Observation data (Epoch )
- Constellation: Cetus
- Right ascension: 00h 25m 29s.80
- Declination: -12° 22' 46".99
- Redshift: 0.586
- Distance: 6.07 Gly / 1.725 Gpc

= MACS J0025.4-1222 =

Galaxy cluster

MACS J0025.4-1222 is a galaxy cluster created by the collision of two galaxy clusters, and is part of the MAssive Cluster Survey (MACS). Like the earlier discovered Bullet Cluster, this cluster shows a clear separation between the centroid of the intergalactic gas (of majority of the normal, or baryonic, mass) and the colliding clusters.

In the image, intergalactic gas is shown in pink and the mass centroids of the colliding clusters in blue, showing the separation of the two, similar to the Bullet Cluster. It provides independent, direct evidence for dark matter and supports the view that dark matter particles interact with each other only very weakly.

== Details ==
The shown image is a composite of separate exposures made by Hubble Space Telescope ACS and WFPC2 detectors and the Chandra ACIS detector. The Hubble images were taken on November 5, 2006, and June 6, 2007. The visible light images from Hubble showed gravitational lensing which allowed astronomers to infer the distribution of total mass (both dark matter and normal matter)(colored in blue). The distribution of normal matter is mostly in the form of hot gas glowing brightly in X-rays (shown pink). Its distribution was accurately mapped from Chandra data. From these it was possible to tell that most of the mass in the two blue regions was dark matter.

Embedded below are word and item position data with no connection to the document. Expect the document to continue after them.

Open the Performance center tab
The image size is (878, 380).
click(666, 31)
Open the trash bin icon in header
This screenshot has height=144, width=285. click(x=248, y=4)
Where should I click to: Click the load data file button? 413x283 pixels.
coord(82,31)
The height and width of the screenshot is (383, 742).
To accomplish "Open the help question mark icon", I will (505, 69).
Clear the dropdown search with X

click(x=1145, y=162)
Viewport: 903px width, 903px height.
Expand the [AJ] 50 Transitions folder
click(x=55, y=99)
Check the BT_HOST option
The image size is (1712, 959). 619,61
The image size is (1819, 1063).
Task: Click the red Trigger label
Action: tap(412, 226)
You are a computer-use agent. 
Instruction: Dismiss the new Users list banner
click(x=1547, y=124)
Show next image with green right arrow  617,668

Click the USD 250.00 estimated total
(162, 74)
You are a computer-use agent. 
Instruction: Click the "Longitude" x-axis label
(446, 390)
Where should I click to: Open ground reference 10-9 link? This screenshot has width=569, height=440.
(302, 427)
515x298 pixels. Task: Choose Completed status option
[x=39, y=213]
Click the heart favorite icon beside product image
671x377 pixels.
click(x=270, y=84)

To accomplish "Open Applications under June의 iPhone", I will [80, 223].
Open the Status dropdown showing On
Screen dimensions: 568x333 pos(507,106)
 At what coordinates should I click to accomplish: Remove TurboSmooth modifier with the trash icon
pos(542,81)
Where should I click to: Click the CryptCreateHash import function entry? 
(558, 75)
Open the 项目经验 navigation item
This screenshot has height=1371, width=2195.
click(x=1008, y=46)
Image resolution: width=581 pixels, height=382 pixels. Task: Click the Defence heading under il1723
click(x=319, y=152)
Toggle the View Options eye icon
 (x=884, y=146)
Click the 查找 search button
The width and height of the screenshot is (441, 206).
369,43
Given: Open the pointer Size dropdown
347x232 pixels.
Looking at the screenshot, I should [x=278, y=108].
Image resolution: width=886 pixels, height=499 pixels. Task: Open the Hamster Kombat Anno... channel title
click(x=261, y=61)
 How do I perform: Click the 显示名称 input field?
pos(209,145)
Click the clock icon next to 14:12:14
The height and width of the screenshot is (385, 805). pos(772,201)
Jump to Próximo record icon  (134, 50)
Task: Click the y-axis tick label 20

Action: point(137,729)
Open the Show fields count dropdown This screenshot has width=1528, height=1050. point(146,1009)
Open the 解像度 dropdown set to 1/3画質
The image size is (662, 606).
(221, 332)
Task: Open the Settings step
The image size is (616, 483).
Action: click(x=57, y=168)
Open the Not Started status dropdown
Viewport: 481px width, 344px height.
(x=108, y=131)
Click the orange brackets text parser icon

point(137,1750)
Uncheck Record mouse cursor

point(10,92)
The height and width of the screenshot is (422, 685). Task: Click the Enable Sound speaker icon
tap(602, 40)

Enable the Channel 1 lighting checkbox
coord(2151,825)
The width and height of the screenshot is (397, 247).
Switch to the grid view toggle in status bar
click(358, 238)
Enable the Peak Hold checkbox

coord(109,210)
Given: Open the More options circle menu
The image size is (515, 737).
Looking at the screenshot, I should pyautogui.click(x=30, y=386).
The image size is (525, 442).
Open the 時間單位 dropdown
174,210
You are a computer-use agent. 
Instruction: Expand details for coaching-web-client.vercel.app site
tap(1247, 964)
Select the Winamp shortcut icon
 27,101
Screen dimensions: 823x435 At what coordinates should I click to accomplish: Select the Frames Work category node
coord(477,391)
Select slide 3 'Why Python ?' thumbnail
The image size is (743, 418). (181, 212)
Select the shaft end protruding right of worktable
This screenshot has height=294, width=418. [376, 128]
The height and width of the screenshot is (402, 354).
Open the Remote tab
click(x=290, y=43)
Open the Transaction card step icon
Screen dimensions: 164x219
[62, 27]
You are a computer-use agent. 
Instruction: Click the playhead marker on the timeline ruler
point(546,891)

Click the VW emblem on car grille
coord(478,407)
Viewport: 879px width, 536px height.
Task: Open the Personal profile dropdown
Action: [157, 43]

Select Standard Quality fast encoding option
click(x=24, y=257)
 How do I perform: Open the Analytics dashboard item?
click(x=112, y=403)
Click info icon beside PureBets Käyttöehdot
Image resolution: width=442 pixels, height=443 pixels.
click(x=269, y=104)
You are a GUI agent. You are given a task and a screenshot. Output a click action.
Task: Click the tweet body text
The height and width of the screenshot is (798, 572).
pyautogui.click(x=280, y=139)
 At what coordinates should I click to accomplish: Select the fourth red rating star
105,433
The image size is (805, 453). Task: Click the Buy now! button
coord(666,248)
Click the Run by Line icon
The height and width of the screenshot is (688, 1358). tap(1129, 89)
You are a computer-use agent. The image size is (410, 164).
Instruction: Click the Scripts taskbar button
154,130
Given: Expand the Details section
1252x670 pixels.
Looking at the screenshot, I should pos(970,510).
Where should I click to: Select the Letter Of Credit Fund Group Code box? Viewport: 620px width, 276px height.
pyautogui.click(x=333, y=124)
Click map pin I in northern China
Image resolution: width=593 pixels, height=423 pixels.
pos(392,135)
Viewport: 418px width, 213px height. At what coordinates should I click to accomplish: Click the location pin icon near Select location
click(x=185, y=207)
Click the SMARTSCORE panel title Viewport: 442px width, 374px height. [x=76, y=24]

The international team of astronomers in this study was led by Marusa Bradac of the University of California, Santa Barbara, and Steve Allen of the Kavli Institute for Particle Astrophysics and Cosmology at Stanford University and the Stanford Linear Accelerator Center (SLAC).

The two clusters that formed MACS J0025 are each almost a quadrillion times the mass of the Sun. They merged at speeds of millions of miles per hour, and as they did so the hot gas in each cluster collided with the hot gas in the other and slowed down. The dark matter (which interacts weakly) did not. The separation between the normal matter (pink) and dark matter (blue) therefore provides direct evidence for dark matter and supports the view that dark matter particles interact with each other almost entirely through gravity.